→ **WORK ORDER**
Write out the entries below once more, exactly, with the pictures left out.

→ **DATASET EXTRACT**
☆ ☆ ☆ ☆ ☆ ☆ ☆

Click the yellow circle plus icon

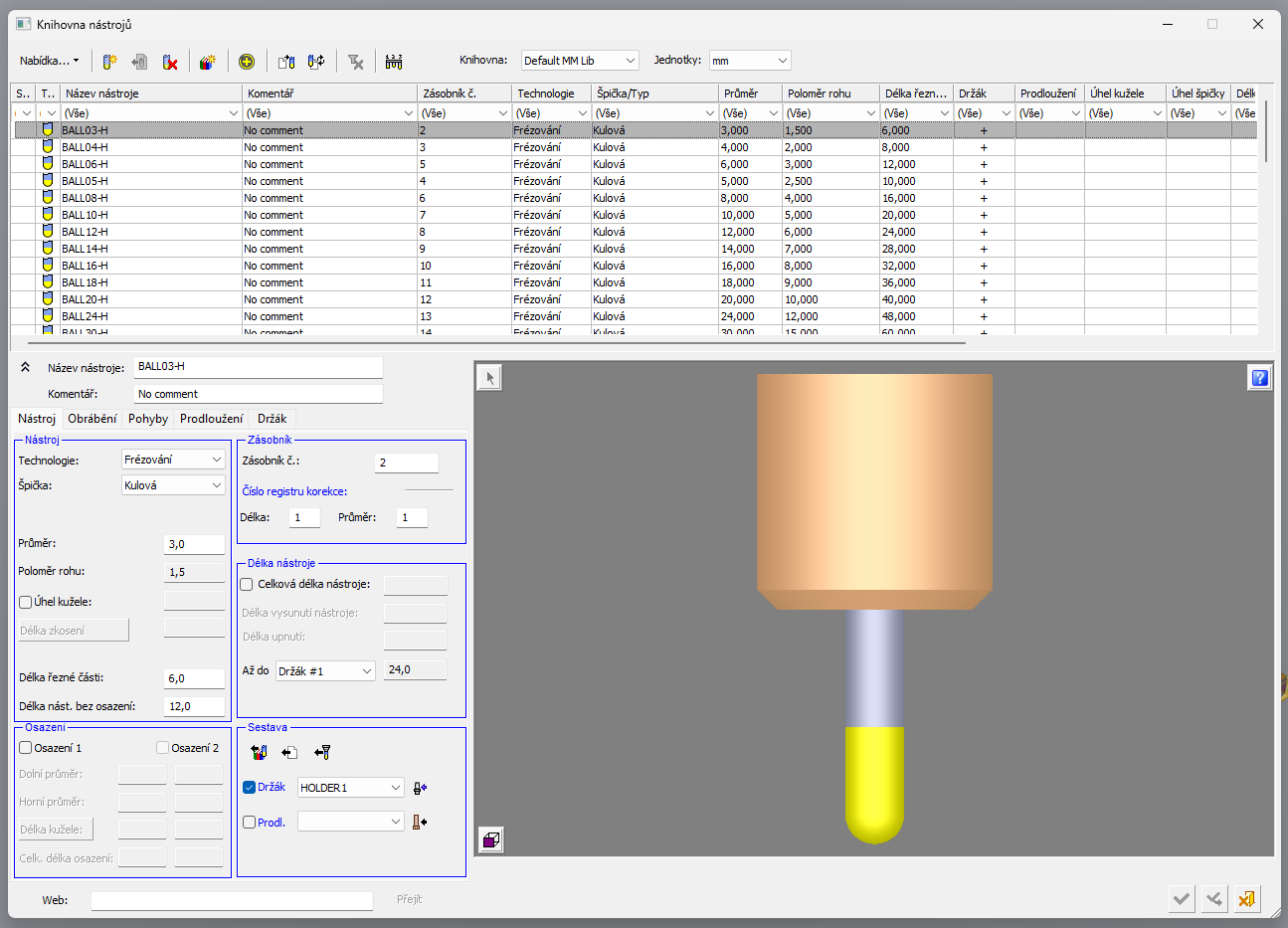click(x=247, y=62)
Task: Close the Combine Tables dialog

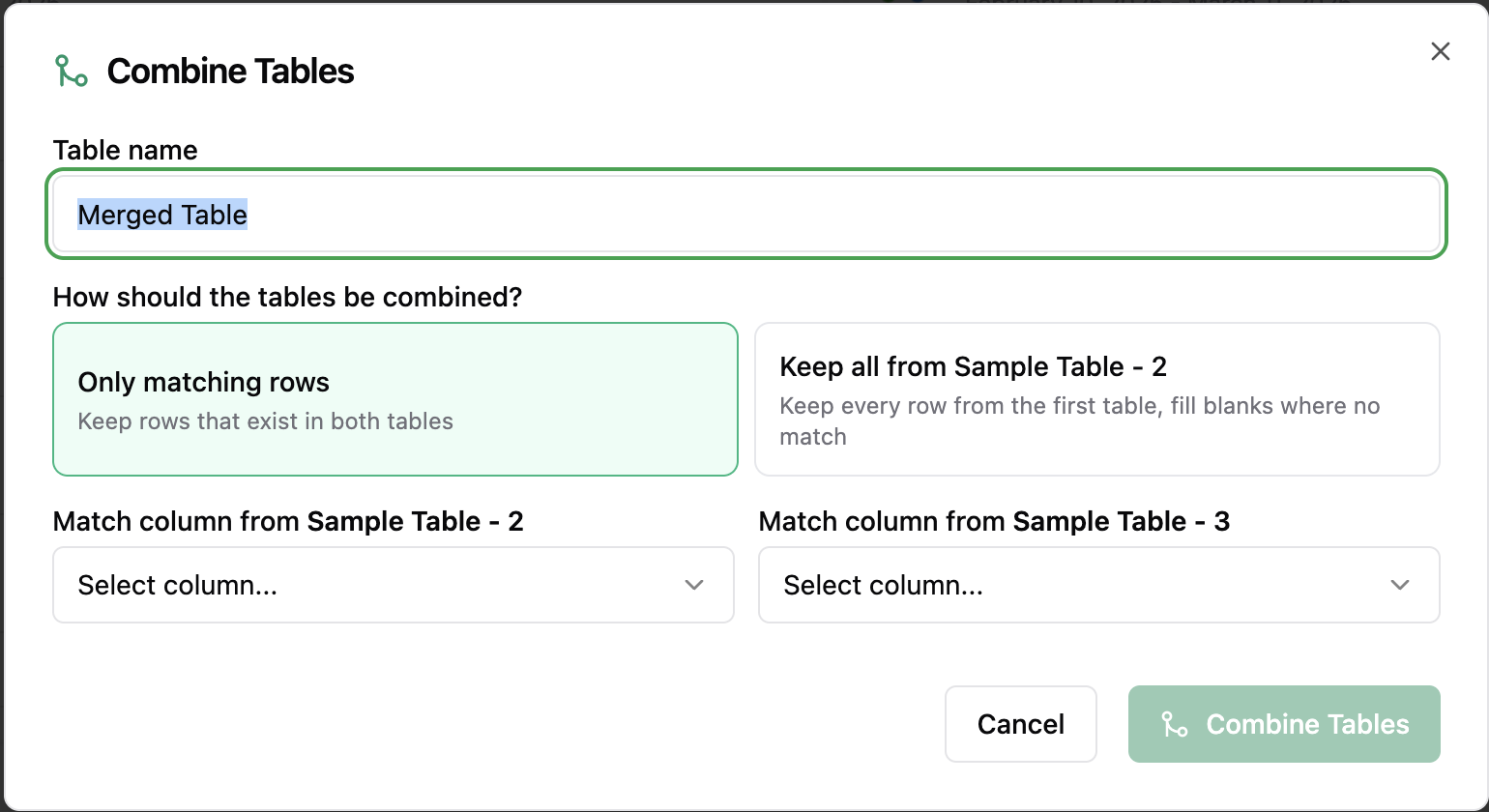Action: (1440, 52)
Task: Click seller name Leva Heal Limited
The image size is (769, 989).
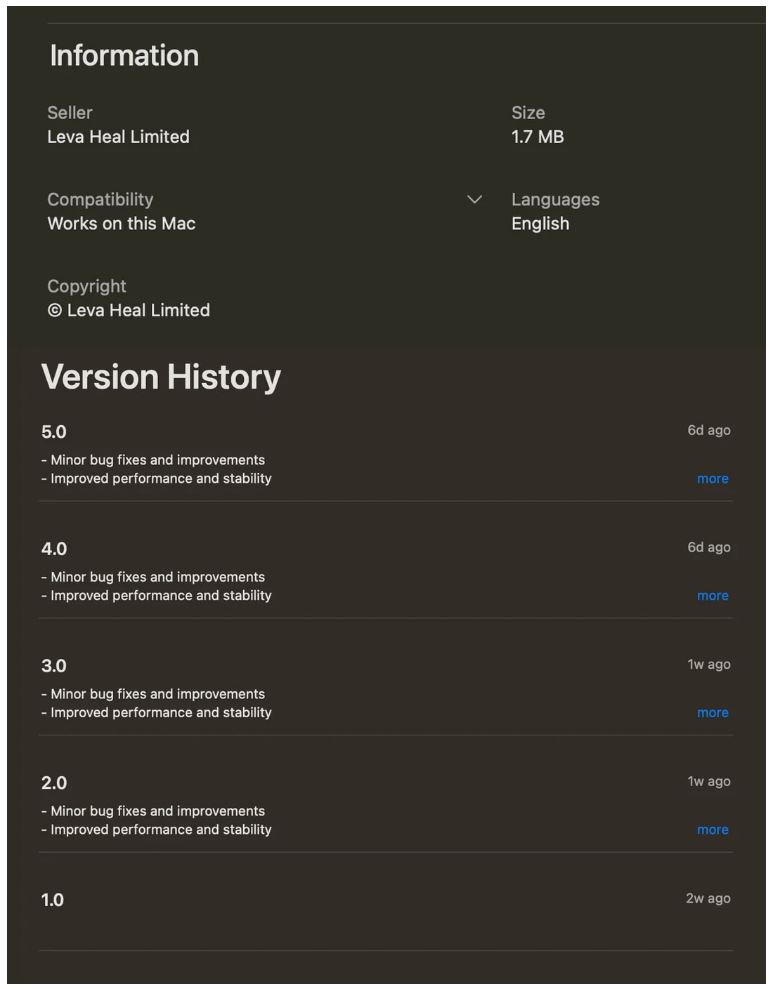Action: pos(118,137)
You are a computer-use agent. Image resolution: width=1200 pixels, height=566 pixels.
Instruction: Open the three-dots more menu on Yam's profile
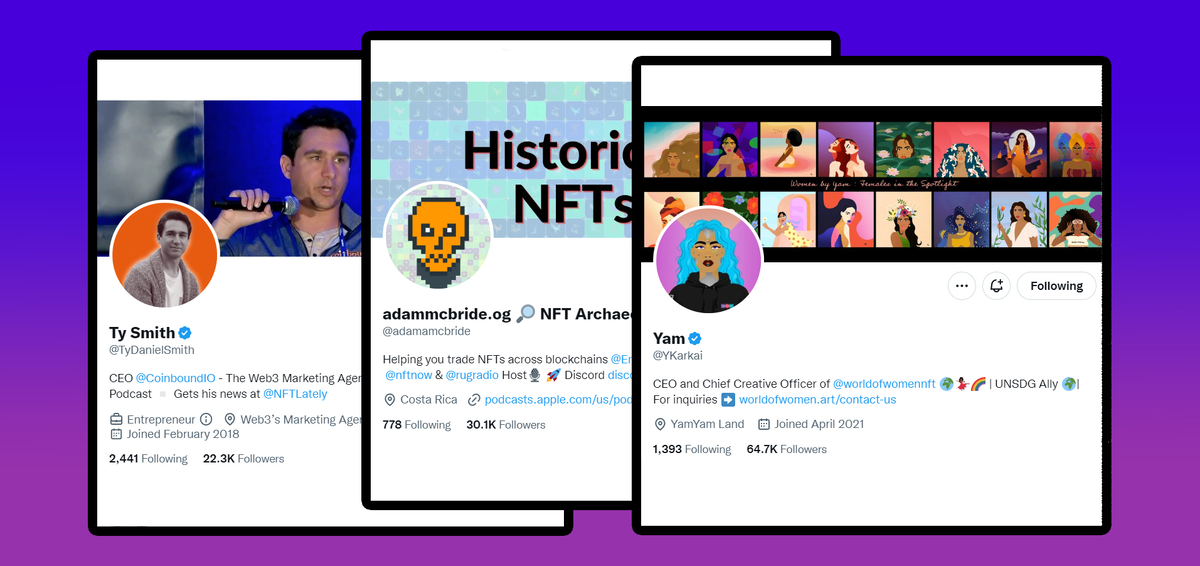coord(961,286)
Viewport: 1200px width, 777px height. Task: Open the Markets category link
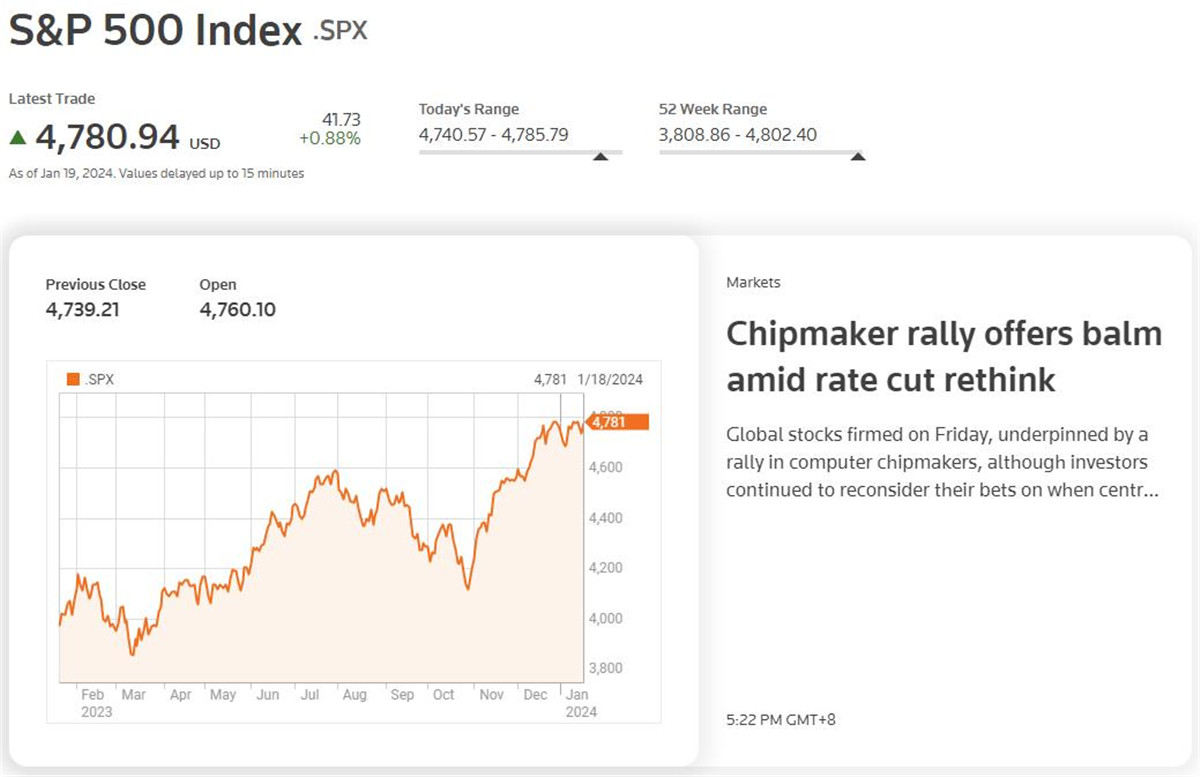[x=753, y=283]
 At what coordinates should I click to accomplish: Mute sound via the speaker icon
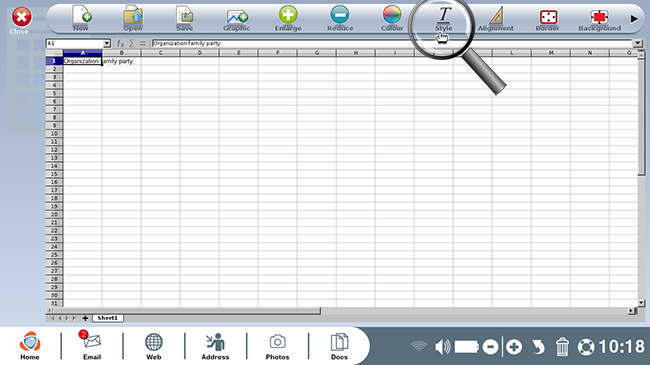click(x=442, y=346)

☆ ☆ ☆ ☆ ☆ ☆ ☆

→ **RESULT OF THE EXERCISE**
Click the yellow circle plus icon

click(x=247, y=62)
Task: Close the Combine Tables dialog

Action: (1440, 52)
Task: Click seller name Leva Heal Limited
The image size is (769, 989).
Action: pos(118,137)
You are a computer-use agent. Image resolution: width=1200 pixels, height=566 pixels.
Instruction: Open the three-dots more menu on Yam's profile
coord(961,286)
Viewport: 1200px width, 777px height. Task: Open the Markets category link
[x=753, y=283]
 At what coordinates should I click to accomplish: Mute sound via the speaker icon
click(x=442, y=346)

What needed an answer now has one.